4.1 KiB
SRS-09: Monitoring & Alerting
1. Overview
Monitoring & Alerting module provides real-time system monitoring, metrics collection, alert management, and system health tracking.
2. Functional Requirements
2.1 System Metrics
FR-MON-001: System shall collect and display CPU metrics
- Output: CPU usage percentage, load average
- Refresh: Every 5 seconds
FR-MON-002: System shall collect and display memory metrics
- Output: Total memory, used memory, available memory, usage percentage
- Refresh: Every 5 seconds
FR-MON-003: System shall collect and display storage metrics
- Output: Total capacity, used capacity, available capacity, usage percentage
- Refresh: Every 5 seconds
FR-MON-004: System shall collect and display network throughput
- Output: Inbound/outbound throughput, historical data
- Refresh: Every 5 seconds
FR-MON-005: System shall display ZFS ARC statistics
- Output: ARC hit ratio, cache size, eviction statistics
- Refresh: Real-time
2.2 ZFS Health Monitoring
FR-MON-006: System shall display ZFS pool health
- Output: Pool status, health indicators, errors
FR-MON-007: System shall display ZFS dataset health
- Output: Dataset status, quota usage, compression ratio
2.3 System Logs
FR-MON-008: System shall display system logs
- Output: Log entries with timestamp, level, source, message
- Filtering: By level, time range, search
- Refresh: Every 10 minutes
FR-MON-009: System shall allow users to search logs
- Input: Search query
- Output: Filtered log entries
2.4 Active Jobs
FR-MON-010: System shall display active jobs
- Output: Job list with type, status, progress, start time
FR-MON-011: System shall allow users to view job details
- Output: Job configuration, progress, logs
2.5 Alert Management
FR-MON-012: System shall display active alerts
- Output: Alert list with severity, source, message, timestamp
FR-MON-013: System shall allow users to acknowledge alerts
- Input: Alert ID
- Action: Mark alert as acknowledged
FR-MON-014: System shall allow users to resolve alerts
- Input: Alert ID
- Action: Mark alert as resolved
FR-MON-015: System shall display alert history
- Output: Historical alerts with status, resolution
FR-MON-016: System shall allow users to configure alert rules
- Input: Rule name, condition, severity, enabled flag
- Output: Created alert rule
FR-MON-017: System shall evaluate alert rules
- Action: Automatic evaluation based on metrics
- Output: Generated alerts when conditions met
2.6 Health Checks
FR-MON-018: System shall perform health checks
- Output: Overall system health status (healthy/degraded/unhealthy)
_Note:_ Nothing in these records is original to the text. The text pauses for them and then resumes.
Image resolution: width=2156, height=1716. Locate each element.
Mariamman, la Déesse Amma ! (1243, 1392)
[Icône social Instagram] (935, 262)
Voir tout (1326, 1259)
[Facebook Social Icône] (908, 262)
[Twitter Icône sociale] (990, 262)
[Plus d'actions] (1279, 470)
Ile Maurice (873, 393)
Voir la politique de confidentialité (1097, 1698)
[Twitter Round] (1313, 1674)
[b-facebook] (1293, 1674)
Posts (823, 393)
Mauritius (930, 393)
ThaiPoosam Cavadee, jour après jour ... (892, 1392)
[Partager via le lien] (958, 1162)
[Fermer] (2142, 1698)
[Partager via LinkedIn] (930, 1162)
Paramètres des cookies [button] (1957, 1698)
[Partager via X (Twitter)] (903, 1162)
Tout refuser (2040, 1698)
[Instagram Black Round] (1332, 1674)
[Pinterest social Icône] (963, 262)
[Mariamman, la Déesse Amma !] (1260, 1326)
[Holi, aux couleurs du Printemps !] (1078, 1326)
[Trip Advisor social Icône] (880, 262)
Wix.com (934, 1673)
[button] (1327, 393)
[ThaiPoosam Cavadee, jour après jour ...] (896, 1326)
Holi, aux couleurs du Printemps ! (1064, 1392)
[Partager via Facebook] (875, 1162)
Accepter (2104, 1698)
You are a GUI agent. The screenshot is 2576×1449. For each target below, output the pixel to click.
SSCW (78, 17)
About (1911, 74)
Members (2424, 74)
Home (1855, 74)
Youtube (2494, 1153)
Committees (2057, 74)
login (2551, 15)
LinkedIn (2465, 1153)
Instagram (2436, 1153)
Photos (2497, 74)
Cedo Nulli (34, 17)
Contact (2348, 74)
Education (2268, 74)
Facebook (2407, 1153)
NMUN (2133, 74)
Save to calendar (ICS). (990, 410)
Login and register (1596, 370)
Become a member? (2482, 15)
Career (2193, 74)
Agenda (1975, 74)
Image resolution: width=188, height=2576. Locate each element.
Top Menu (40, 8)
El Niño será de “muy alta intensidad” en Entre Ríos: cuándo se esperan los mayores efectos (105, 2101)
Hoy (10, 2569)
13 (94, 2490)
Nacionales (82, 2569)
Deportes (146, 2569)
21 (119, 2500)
FR-MON-019: System shall display health check details
- Output: Component health status, issues, recommendations
3. User Interface Requirements
3.1 Monitoring Dashboard
- Metrics cards (CPU, Memory, Storage, Network)
- Real-time charts (Network Throughput, ZFS ARC Hit Ratio)
- System health indicators
3.2 Tabs
- Active Jobs: Running jobs list
- System Logs: Log viewer with filtering
- Alerts History: Alert list and management
3.3 Alert Management
- Alert list with severity indicators
- Alert detail view
- Alert acknowledgment and resolution
4. API Endpoints
GET /api/v1/monitoring/metrics
GET /api/v1/monitoring/health
GET /api/v1/monitoring/alerts
GET /api/v1/monitoring/alerts/:id
POST /api/v1/monitoring/alerts/:id/acknowledge
POST /api/v1/monitoring/alerts/:id/resolve
GET /api/v1/monitoring/rules
POST /api/v1/monitoring/rules
PUT /api/v1/monitoring/rules/:id
DELETE /api/v1/monitoring/rules/:id
GET /api/v1/system/logs
GET /api/v1/system/network/throughput
5. Permissions
- monitoring:read: Required for viewing metrics, alerts, logs
- monitoring:write: Required for acknowledging/resolving alerts, configuring rules
6. Error Handling
- Metrics collection failures
- Alert rule evaluation errors
- Log access errors
- Insufficient permissions